# Unable to get C922 Pro Stream Webcam to work on FreeBSD-12.1



## byrnejb (Mar 23, 2020)

l looked at this thread, Thread .67486, but I was unable to get webcamd working.  The configuration I have used is:

In /boot/loader.conf  I have this:


```
cuse_load="YES"
```

In rc.conf I have this:


```
cuse_load="YES"
webcamd_enable="YES"
```

When I run `cheese` from the command line I see this:


```
cheese

(cheese:16245): Gtk-WARNING **: 17:18:48.822: Theme parsing error: cheese.css:7:35: The style property GtkScrollbar:min-slider-length is deprecated and shouldn't be used anymore. It will be removed in a future version

(cheese:16245): cheese-WARNING **: 17:18:49.310: Device '/dev/video0' is busy: gstv4l2object.c(3774): gst_v4l2_object_set_format_full (): /GstCameraBin:camerabin/GstWrapperCameraBinSrc:camera_source/GstBin:bin35/GstV4l2Src:v4l2src1:
Call to S_FMT failed for YUYV @ 960x720: Device busy
```

If I run `pwcview` then I get a tiny green window popup.  I I run `pwcview -s svga -f 30` then I see this:

```
pwcview -s svga -f 30
libv4l2: error setting pixformat: Device busy
libv4l1: error setting pixformat: Device busy
Failed to set palette to YUV420P: Device busy
```
 
Any ideas of what to try next?


----------



## dch (Jun 15, 2020)

I can't speak for cheese etc, but I've gotten my c920 webcam (which is very similar) working. If you're interested in getting yours sorted out, try running webcamd in the foreground:


```
# webcamd -l
Available device(s):
webcamd [-d ugen0.1] -N 0x8086-XHCI-root-HUB -S unknown -M 0
webcamd [-d ugen3.1] -N 0x1b21-XHCI-root-HUB -S unknown -M 0
webcamd [-d ugen1.1] -N Intel-EHCI-root-HUB -S unknown -M 0
webcamd [-d ugen4.1] -N Intel-EHCI-root-HUB -S unknown -M 1
webcamd [-d ugen2.1] -N 0x1b21-XHCI-root-HUB -S unknown -M 1
webcamd [-d ugen3.2] -N Razer-Razer-DeathAdder -S unknown -M 0
webcamd [-d ugen2.2] -N Yubico-YubiKey-OTP-FIDO-CCID -S unknown -M 0
webcamd [-d ugen1.2] -N vendor-0x8087-product-0x800a -S unknown -M 0
webcamd [-d ugen4.2] -N vendor-0x8087-product-0x8002 -S unknown -M 0
webcamd [-d ugen0.3] -N vendor-0x04d9-USB-Keyboard -S unknown -M 0
webcamd [-d ugen0.4] -N USB-Device-USB-2-0-Hub -S unknown -M 0
webcamd [-d ugen0.5] -N Chord-Electronics-Ltd-Mojo -S 413-001 -M 0
webcamd [-d ugen0.7] -N vendor-0x0557-product-0x7000 -S unknown -M 0
webcamd [-d ugen0.8] -N vendor-0x0557-product-0x2419 -S unknown -M 0
webcamd [-d ugen0.2] -N vendor-0x046d-HD-Pro-Webcam-C920 -S 7A9C9A7F -M 0
Show webcamd usage:

### run it in the foreground. We use the name etc to match in case
### on next boot, different USB devices are attached and the h/w path
### is different
### the -m is a parameter to flip the image because my cam is attached
### upside down. These can be listed in `webcamd -s`. There are many custom
### debug flags for some hardware devices, see if yours is listed!

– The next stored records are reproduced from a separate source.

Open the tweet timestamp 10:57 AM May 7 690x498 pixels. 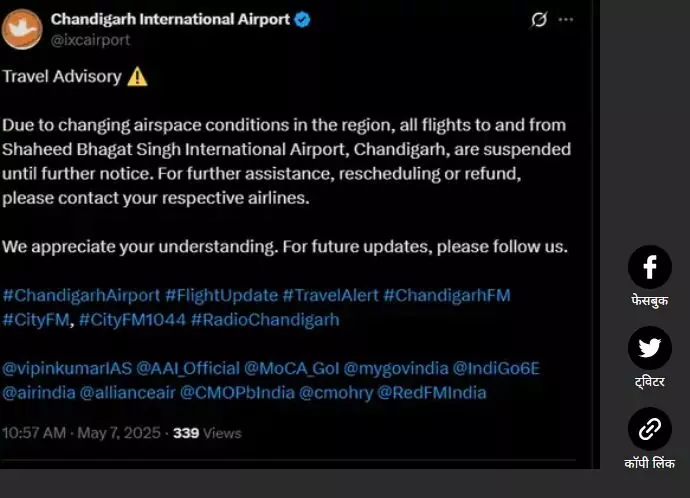(x=81, y=433)
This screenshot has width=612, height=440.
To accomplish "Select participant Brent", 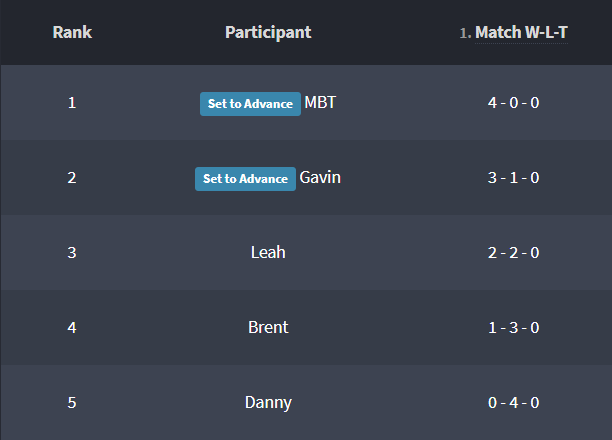I will tap(268, 327).
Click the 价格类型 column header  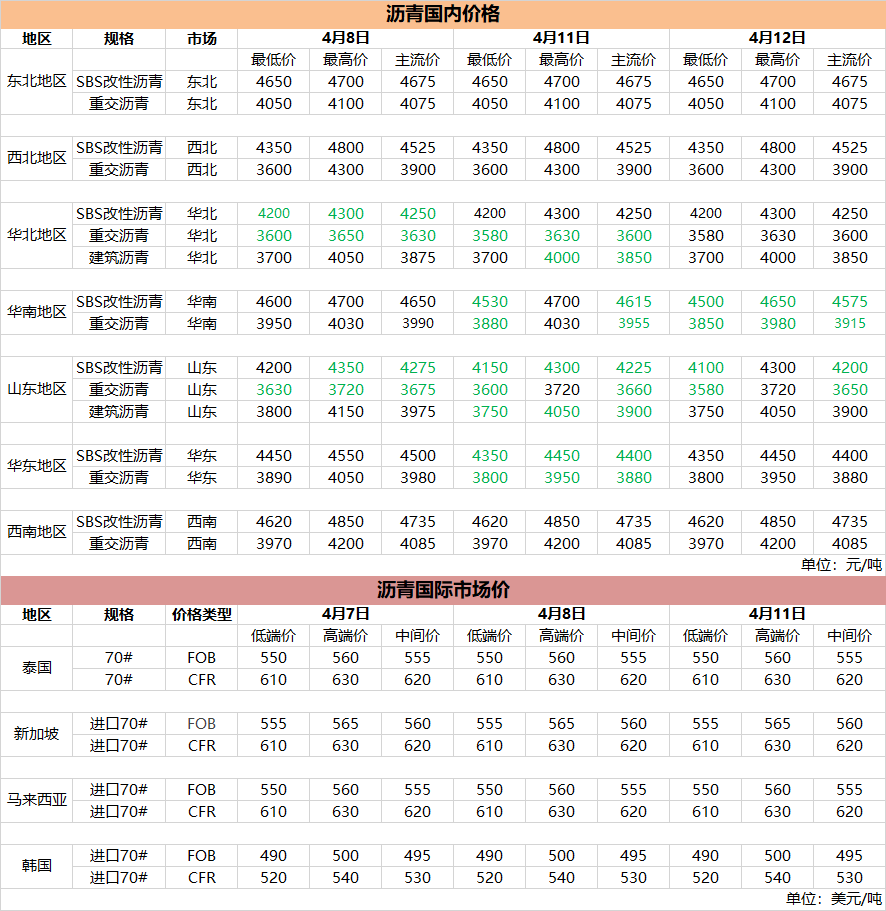tap(201, 614)
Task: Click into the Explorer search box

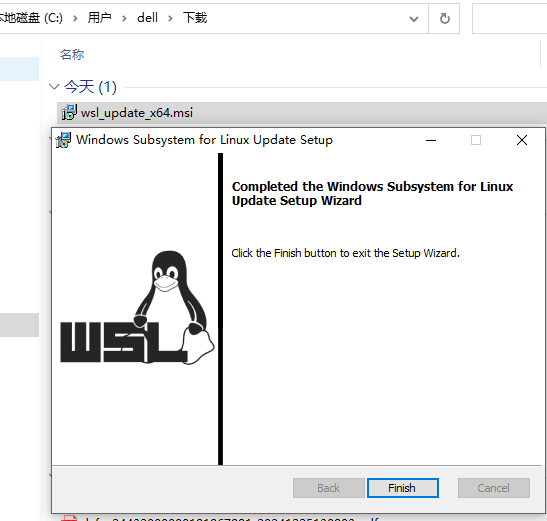Action: tap(509, 18)
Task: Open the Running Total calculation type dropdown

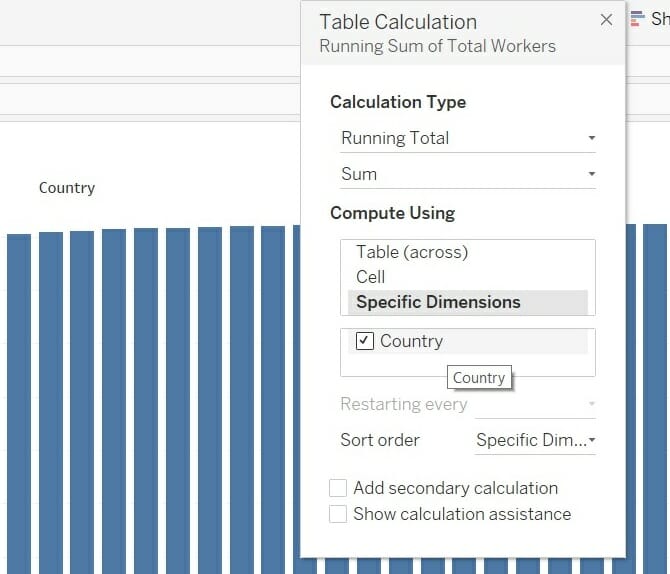Action: (467, 138)
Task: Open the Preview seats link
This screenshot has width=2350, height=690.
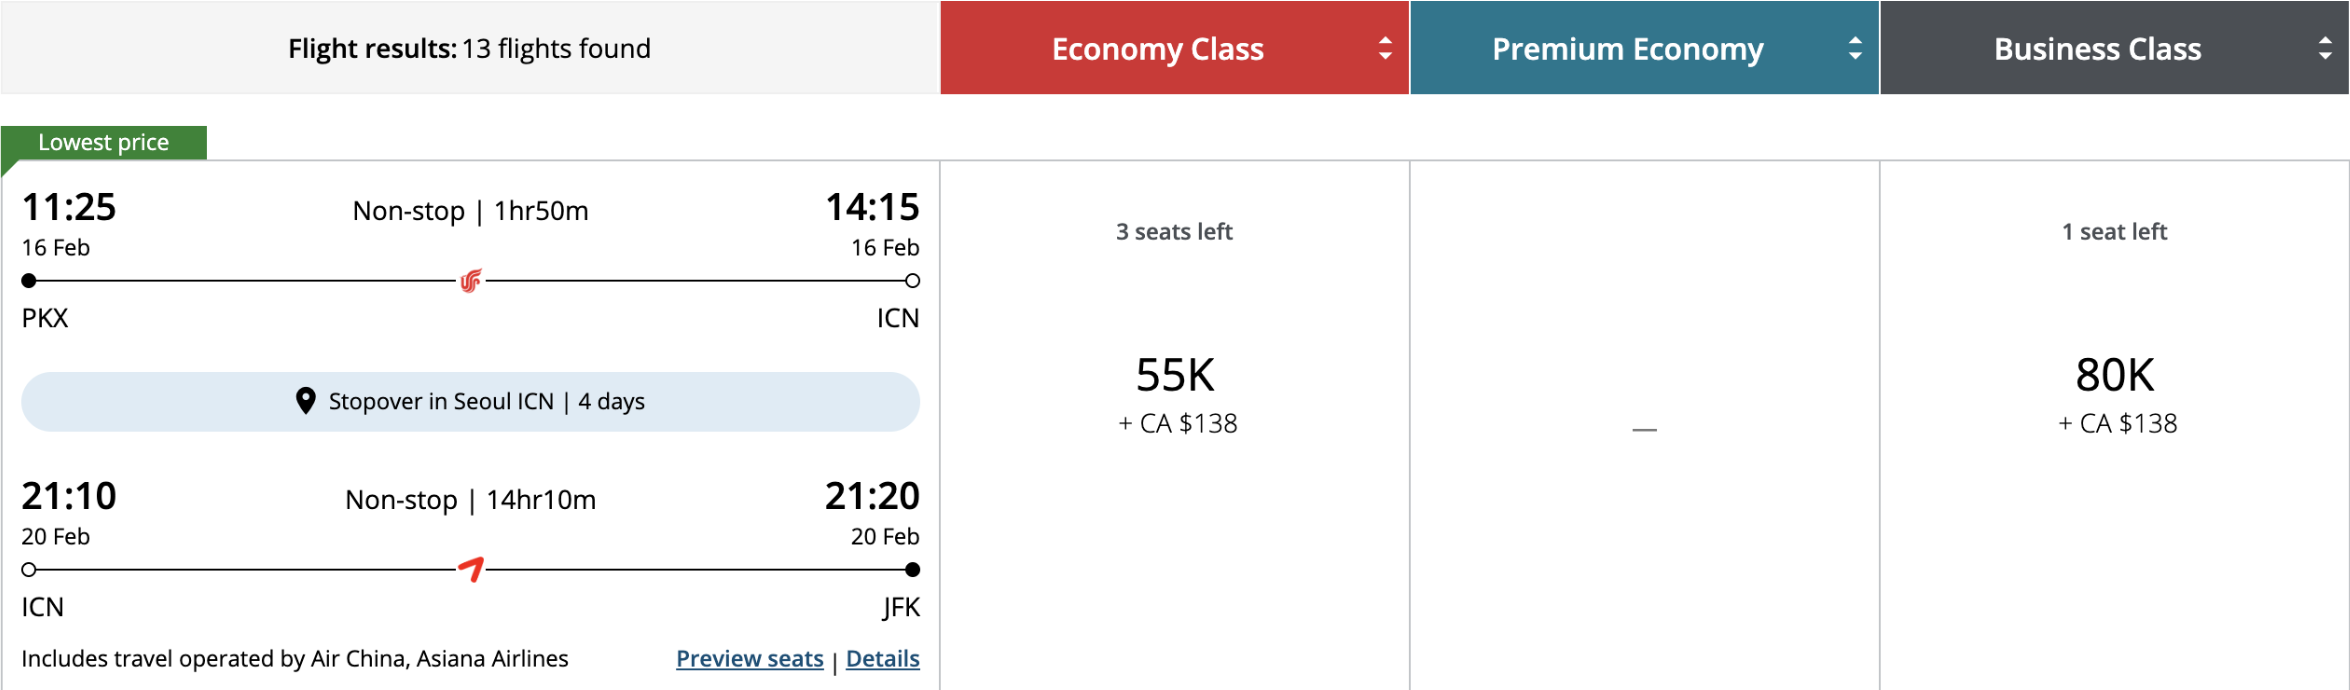Action: tap(750, 659)
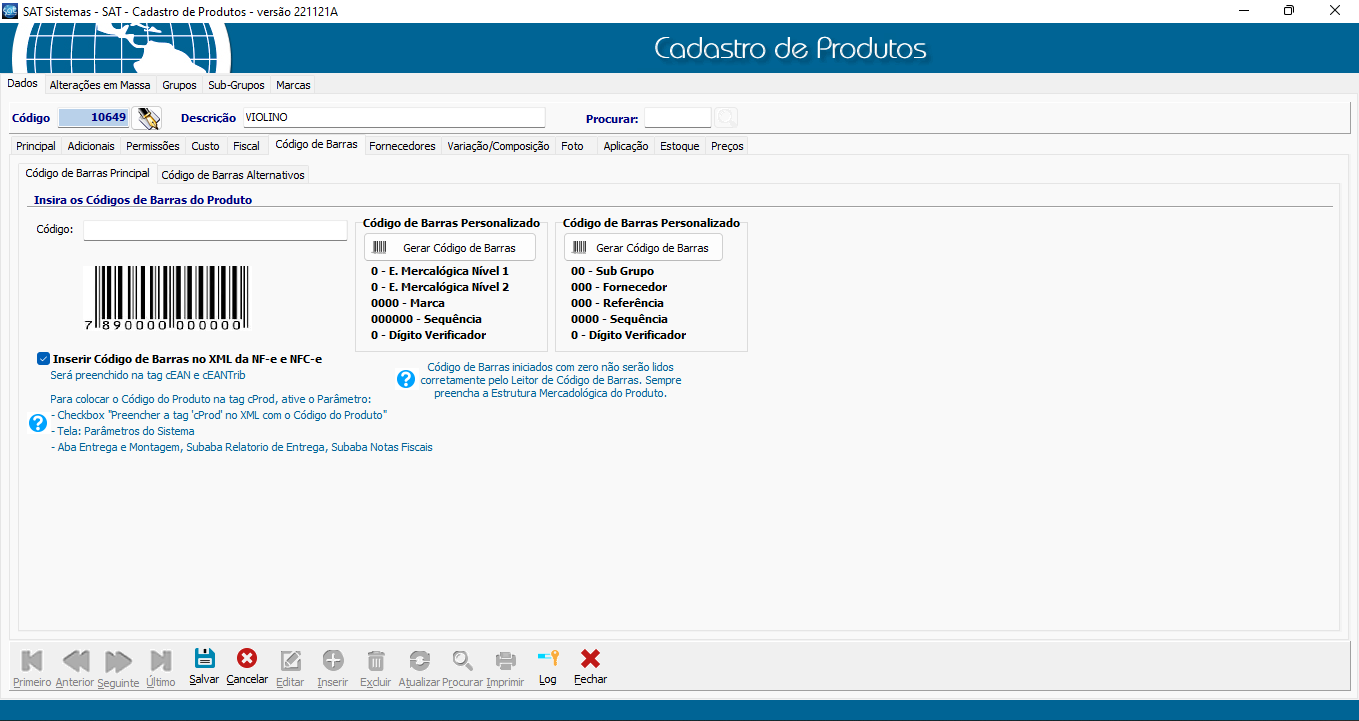Click the Atualizar refresh icon
Viewport: 1359px width, 721px height.
pyautogui.click(x=419, y=661)
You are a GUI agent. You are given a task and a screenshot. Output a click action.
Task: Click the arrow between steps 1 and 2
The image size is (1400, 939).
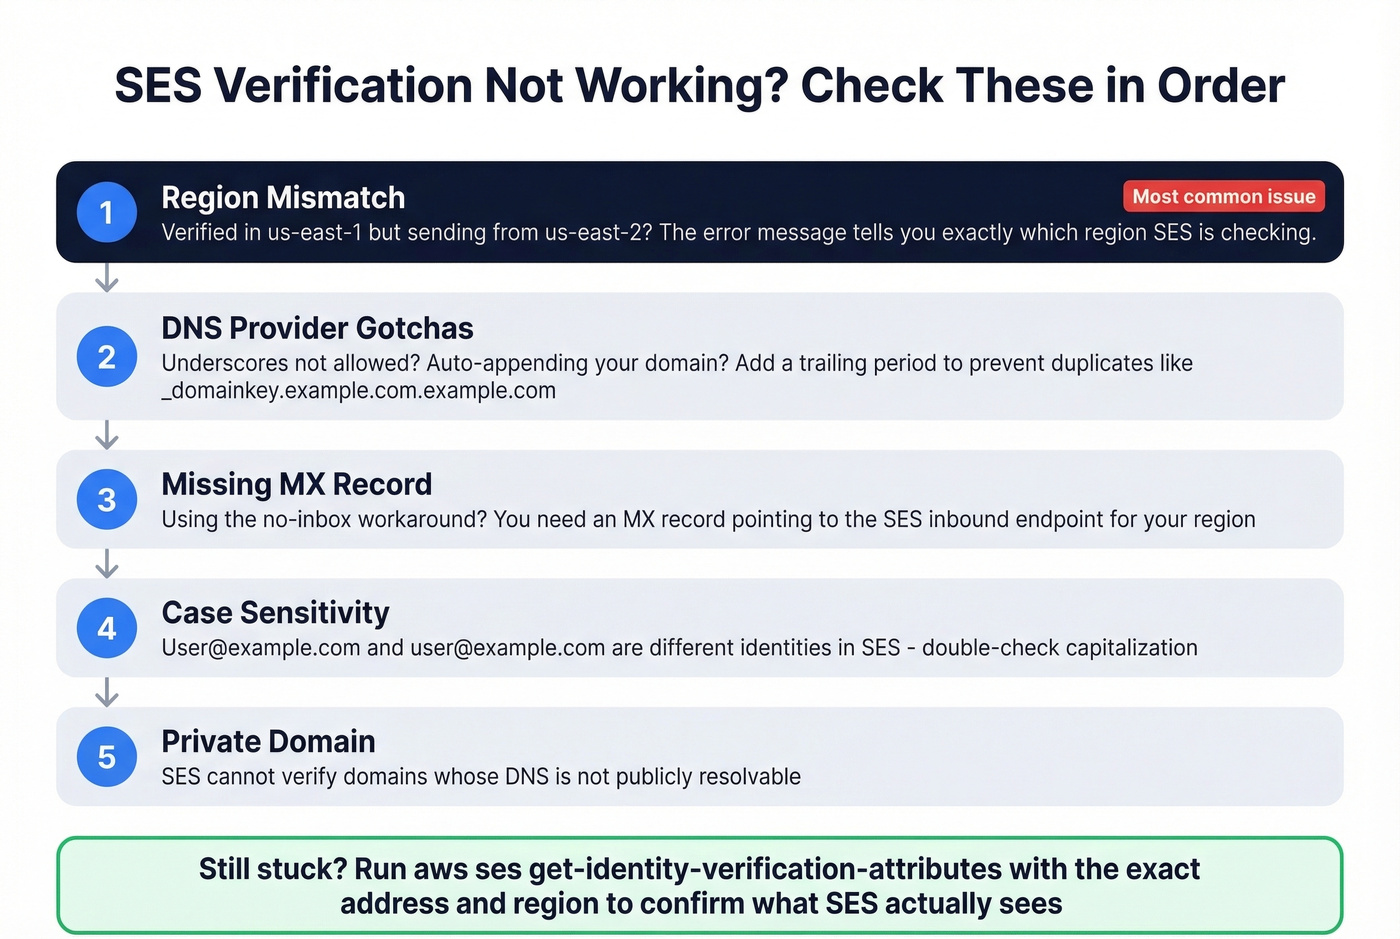pos(106,278)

$ sudo webcamd -N vendor-0x046d-HD-Pro-Webcam-C920 \
  -S 7A9C9A7F \
  -U $USER -G webcamd \
  -m v4l2-dev.v4l_vflip=1
webcamd 74029 - - Attached to ugen0.2[0]
webcamd 74029 - - Creating /dev/video0
webcamd 74029 - - Creating /dev/video1
```

Your vendor ID will differ, obviously.

wrt pwcview I've had the Green Window when some other application already has the device busy, and your error messages seem to support that. Make sure all your web browser windows are closed, then stop webcamd and run it manually as above in the foreground.


----------



## byrnejb (Jun 16, 2020)

Thanks.  When I get a moment then I will give your sugestions a try.


----------